┌──

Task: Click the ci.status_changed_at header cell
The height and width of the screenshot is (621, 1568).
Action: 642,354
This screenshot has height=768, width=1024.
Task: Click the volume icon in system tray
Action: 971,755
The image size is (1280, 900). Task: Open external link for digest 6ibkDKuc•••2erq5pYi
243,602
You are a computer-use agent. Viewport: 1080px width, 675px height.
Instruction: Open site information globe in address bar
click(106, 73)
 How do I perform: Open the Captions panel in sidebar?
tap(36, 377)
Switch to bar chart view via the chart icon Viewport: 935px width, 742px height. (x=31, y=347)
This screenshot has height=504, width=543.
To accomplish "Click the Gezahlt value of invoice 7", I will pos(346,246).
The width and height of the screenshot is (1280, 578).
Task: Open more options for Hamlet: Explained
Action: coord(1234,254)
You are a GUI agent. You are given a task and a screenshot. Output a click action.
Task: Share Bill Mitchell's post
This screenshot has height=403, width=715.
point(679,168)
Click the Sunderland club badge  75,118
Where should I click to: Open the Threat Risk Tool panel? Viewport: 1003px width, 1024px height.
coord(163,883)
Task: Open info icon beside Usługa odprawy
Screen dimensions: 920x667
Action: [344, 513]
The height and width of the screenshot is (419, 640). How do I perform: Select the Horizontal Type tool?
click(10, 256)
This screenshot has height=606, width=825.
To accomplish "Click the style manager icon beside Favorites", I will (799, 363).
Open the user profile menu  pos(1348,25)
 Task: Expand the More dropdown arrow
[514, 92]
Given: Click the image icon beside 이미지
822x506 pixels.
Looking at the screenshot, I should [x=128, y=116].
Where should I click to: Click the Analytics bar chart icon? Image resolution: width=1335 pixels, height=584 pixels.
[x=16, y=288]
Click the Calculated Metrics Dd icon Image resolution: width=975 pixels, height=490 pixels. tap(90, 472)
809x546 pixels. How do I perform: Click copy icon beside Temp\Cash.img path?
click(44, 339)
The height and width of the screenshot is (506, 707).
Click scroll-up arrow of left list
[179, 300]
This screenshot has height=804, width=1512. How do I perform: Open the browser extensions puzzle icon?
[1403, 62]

└──

§ To do: A verbatim copy of all the entries above is requested.

§ Answer to this task:
Task: Click the ci.status_changed_at header cell
The height and width of the screenshot is (621, 1568).
Action: 642,354
This screenshot has height=768, width=1024.
Task: Click the volume icon in system tray
Action: 971,755
The image size is (1280, 900). Task: Open external link for digest 6ibkDKuc•••2erq5pYi
243,602
You are a computer-use agent. Viewport: 1080px width, 675px height.
Instruction: Open site information globe in address bar
click(106, 73)
 How do I perform: Open the Captions panel in sidebar?
tap(36, 377)
Switch to bar chart view via the chart icon Viewport: 935px width, 742px height. (x=31, y=347)
This screenshot has height=504, width=543.
To accomplish "Click the Gezahlt value of invoice 7", I will pos(346,246).
The width and height of the screenshot is (1280, 578).
Task: Open more options for Hamlet: Explained
Action: coord(1234,254)
You are a GUI agent. You are given a task and a screenshot. Output a click action.
Task: Share Bill Mitchell's post
This screenshot has height=403, width=715.
point(679,168)
Click the Sunderland club badge  75,118
Where should I click to: Open the Threat Risk Tool panel? Viewport: 1003px width, 1024px height.
coord(163,883)
Task: Open info icon beside Usługa odprawy
Screen dimensions: 920x667
Action: [344, 513]
The height and width of the screenshot is (419, 640). How do I perform: Select the Horizontal Type tool?
click(10, 256)
This screenshot has height=606, width=825.
To accomplish "Click the style manager icon beside Favorites", I will (799, 363).
Open the user profile menu  pos(1348,25)
 Task: Expand the More dropdown arrow
[514, 92]
Given: Click the image icon beside 이미지
822x506 pixels.
Looking at the screenshot, I should [x=128, y=116].
Where should I click to: Click the Analytics bar chart icon? Image resolution: width=1335 pixels, height=584 pixels.
[x=16, y=288]
Click the Calculated Metrics Dd icon Image resolution: width=975 pixels, height=490 pixels. tap(90, 472)
809x546 pixels. How do I perform: Click copy icon beside Temp\Cash.img path?
click(44, 339)
The height and width of the screenshot is (506, 707).
Click scroll-up arrow of left list
[179, 300]
This screenshot has height=804, width=1512. How do I perform: Open the browser extensions puzzle icon?
[1403, 62]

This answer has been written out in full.